Gather every line below that contains the word "computer", and copy each one in full.

[START]

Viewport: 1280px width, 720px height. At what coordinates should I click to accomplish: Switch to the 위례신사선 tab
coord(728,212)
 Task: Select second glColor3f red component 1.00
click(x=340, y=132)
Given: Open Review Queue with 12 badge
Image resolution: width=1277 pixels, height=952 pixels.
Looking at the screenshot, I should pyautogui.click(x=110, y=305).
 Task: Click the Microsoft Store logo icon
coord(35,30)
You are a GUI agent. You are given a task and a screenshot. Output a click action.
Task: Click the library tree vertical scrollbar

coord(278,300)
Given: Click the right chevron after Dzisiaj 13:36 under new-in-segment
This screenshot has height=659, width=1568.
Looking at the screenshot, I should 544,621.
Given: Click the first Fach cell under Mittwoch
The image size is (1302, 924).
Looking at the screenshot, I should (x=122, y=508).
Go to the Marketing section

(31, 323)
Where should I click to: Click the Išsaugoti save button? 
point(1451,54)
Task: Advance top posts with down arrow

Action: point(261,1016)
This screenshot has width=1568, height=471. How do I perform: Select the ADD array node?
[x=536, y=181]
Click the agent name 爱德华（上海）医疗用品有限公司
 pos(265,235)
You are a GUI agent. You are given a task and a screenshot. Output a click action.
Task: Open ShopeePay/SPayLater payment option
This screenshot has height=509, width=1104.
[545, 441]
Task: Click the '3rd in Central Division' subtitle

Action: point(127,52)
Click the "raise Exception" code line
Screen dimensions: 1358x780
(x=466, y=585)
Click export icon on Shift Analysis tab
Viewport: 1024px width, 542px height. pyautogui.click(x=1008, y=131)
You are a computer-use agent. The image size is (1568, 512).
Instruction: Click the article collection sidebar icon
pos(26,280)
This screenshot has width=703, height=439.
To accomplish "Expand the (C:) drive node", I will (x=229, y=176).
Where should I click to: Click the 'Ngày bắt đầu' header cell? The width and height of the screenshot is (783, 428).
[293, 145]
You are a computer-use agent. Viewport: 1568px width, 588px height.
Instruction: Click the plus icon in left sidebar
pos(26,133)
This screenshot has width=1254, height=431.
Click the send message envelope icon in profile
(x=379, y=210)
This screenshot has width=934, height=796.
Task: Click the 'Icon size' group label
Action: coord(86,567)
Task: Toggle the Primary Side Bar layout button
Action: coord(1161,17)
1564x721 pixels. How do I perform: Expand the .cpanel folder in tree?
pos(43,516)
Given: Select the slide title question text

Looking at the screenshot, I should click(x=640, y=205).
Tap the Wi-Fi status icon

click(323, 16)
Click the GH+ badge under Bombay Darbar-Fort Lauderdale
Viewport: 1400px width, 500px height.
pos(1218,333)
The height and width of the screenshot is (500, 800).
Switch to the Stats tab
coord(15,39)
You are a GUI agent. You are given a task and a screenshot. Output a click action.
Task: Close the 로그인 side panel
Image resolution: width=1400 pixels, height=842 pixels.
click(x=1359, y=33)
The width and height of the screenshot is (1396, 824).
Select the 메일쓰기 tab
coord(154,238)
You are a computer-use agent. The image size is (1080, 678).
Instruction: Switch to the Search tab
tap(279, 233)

[END]

Correct result>
You are a computer-use agent. The image size is (1568, 512).
You are a computer-use agent. Viewport: 1568px width, 588px height.
You are a computer-use agent. The image size is (1080, 678).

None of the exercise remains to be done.